On the right side of this page, click the Issues link. It will take you to a screen where you can open a new issue or comment on existing issues. If creating a new issue, you can select one or more of the following labels for it:

Typo: a typing error in the book text such as "infromation retreival"
Error: a factual error such as "NDCG only operates on binary relevance values"
Comment: a general comment about part of the book, such as "I really like the chapter on X"
Suggestion: such as, "could you expand a little more on the Rocchio feedback method?"

We will add more issue labels if necessary. Thanks for your help in creating this book!

Introduction

Recent years have seen a dramatic growth of natural language text data, including web pages, news articles, scientific literature, emails, enterprise documents, and social media such as blog articles, forum posts, product reviews, and tweets. This has led to an increasing demand for powerful software tools to help people analyze and manage vast amounts of text data effectively and efficiently. Unlike data generated by a computer system or sensors, text data are usually generated directly by humans, and are accompanied by semantically rich content. As such, text data are especially valuable for discovering knowledge about human opinions and preferences, in addition to many other kinds of knowledge that we encode in text. In contrast to structured data, which conform to well-defined schemas (thus are relatively easy for computers to handle), text has less explicit structure, requiring computer processing toward understanding of the content encoded in text. The current technology of natural language processing has not yet reached a point to enable a computer to precisely understand natural language text, but a wide range of statistical and heuristic approaches to analysis and management of text data have been developed over the past few decades. They are usually very robust and can be applied to analyze and manage text data in any natural language, and about any topic.
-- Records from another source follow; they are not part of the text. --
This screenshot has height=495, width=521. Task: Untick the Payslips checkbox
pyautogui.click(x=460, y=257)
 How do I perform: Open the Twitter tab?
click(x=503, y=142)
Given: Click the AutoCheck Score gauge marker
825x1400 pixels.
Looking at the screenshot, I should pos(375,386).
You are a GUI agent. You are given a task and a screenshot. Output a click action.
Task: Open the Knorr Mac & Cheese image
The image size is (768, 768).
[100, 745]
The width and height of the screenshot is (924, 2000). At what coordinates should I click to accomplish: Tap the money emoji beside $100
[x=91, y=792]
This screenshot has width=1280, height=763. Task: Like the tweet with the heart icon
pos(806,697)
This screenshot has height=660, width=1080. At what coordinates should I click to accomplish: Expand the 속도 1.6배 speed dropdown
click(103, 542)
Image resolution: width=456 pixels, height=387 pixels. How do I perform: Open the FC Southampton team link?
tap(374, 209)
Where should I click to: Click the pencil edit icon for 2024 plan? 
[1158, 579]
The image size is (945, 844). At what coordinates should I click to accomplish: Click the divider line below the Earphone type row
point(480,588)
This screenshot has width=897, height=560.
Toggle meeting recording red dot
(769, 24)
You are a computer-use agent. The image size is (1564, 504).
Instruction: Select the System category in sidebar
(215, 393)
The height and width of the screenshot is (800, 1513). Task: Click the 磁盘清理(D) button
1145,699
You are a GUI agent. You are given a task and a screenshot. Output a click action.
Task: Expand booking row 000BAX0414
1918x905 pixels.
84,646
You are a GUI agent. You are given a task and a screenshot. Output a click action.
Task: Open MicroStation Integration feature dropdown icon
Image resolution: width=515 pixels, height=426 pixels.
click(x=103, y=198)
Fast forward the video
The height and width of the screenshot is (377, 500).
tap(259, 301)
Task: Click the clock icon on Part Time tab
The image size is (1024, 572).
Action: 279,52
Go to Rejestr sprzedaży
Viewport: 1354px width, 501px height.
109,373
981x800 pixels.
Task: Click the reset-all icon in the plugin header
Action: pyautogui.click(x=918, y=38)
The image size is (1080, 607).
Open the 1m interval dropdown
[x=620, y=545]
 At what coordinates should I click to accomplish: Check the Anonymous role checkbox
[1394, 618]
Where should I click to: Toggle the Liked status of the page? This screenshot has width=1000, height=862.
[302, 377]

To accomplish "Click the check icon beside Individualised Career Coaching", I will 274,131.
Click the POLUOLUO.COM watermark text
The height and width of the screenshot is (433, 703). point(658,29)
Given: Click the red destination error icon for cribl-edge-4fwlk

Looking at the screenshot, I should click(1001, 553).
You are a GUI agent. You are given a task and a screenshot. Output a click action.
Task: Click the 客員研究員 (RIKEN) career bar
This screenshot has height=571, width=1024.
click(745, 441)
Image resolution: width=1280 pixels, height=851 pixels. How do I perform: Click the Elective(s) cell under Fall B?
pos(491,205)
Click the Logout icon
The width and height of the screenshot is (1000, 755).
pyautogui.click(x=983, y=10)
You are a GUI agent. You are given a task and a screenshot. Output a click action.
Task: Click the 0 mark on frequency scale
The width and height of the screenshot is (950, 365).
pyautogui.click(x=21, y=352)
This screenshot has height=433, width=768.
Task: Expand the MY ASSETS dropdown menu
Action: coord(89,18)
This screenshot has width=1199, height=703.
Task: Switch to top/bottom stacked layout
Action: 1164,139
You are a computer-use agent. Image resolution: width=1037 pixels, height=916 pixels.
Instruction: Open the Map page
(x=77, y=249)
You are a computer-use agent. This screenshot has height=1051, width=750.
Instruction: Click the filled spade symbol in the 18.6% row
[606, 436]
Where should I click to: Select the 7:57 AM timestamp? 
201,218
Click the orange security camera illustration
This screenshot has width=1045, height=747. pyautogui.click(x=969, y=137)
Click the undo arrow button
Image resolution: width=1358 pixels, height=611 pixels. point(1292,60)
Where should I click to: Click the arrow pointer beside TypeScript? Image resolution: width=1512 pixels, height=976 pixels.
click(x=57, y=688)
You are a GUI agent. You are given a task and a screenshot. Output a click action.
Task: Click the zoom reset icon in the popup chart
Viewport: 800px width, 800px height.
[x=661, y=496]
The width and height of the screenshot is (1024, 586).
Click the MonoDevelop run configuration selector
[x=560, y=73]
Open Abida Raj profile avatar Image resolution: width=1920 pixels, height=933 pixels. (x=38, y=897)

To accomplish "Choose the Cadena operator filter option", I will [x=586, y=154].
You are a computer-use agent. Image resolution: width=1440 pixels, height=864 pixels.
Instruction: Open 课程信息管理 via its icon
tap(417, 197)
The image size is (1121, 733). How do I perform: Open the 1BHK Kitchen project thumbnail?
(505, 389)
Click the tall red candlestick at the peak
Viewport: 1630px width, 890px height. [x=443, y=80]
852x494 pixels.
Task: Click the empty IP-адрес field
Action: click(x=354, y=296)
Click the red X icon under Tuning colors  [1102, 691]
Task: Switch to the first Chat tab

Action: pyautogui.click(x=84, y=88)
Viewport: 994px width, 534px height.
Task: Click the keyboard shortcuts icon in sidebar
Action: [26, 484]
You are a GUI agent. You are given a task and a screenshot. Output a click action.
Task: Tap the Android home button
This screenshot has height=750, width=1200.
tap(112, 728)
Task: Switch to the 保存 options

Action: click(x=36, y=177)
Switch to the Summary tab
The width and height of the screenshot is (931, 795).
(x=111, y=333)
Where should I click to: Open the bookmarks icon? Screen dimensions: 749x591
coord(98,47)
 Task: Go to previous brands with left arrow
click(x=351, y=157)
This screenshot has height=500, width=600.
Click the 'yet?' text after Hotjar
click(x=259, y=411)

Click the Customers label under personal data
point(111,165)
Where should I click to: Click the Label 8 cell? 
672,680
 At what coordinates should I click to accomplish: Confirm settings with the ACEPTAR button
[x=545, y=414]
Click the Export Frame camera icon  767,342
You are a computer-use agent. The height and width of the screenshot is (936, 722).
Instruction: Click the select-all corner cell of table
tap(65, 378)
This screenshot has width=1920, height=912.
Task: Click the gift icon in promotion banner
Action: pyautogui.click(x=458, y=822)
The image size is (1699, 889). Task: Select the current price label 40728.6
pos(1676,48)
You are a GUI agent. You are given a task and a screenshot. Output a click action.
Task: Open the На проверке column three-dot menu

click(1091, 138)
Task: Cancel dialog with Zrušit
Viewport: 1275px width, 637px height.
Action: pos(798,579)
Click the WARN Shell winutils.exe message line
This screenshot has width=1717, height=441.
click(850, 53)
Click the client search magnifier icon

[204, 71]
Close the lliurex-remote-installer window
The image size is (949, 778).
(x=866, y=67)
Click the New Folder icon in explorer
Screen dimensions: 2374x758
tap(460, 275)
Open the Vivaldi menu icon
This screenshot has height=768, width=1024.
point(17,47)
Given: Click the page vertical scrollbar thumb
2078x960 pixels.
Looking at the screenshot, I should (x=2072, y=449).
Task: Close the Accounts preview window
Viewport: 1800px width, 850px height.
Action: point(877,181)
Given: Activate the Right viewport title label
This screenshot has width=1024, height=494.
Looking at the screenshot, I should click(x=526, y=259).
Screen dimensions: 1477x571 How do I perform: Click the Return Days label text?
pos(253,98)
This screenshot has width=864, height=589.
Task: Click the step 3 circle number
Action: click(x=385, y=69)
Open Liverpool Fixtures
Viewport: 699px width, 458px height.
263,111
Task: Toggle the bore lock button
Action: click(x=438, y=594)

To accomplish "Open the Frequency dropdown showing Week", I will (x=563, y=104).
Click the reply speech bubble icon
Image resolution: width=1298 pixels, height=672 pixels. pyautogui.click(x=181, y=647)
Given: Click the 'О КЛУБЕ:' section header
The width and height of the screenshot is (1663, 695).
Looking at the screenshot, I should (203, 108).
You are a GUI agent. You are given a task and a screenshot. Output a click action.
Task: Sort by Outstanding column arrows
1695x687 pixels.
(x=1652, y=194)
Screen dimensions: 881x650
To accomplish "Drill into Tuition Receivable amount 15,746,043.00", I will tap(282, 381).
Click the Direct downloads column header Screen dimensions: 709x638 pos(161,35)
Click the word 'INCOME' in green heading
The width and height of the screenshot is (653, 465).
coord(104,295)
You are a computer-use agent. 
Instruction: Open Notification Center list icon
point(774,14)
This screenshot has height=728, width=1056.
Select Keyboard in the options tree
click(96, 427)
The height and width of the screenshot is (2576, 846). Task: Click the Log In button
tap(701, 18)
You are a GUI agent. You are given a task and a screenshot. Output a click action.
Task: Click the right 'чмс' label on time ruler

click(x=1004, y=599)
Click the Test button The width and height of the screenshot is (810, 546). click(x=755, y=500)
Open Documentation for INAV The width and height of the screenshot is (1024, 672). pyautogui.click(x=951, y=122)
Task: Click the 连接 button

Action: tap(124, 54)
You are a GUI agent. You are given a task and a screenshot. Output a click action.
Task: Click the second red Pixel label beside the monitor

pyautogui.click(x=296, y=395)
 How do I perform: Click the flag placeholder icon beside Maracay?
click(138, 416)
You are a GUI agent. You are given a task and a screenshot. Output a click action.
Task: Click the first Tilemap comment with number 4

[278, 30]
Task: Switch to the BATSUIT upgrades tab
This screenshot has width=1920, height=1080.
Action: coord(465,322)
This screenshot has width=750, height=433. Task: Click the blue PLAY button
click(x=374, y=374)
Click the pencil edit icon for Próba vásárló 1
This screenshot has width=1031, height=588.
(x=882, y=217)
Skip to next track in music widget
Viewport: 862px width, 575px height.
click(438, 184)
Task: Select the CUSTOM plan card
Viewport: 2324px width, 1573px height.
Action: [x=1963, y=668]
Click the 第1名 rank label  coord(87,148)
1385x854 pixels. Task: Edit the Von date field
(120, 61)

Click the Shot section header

This book provides a systematic introduction to all these approaches, with an emphasis on covering the most useful knowledge and skills required to build a variety of practically useful text information systems. The focus is on text mining applications that can help users analyze patterns in text data to extract and reveal useful knowledge. Information retrieval systems, including search engines and recommender systems, are also covered as supporting technology for text mining applications. The book covers the major concepts, techniques, and ideas in text data mining and information retrieval from a practical viewpoint, and includes many hands-on exercises designed with a companion software toolkit (i.e., MeTA) to help readers learn how to apply techniques of text mining and information retrieval to real-world text data and how to experiment with and improve some of the algorithms for interesting application tasks. The book can be used as a textbook for a computer science undergraduate course or a reference book for practitioners working on relevant problems in analyzing and managing text data.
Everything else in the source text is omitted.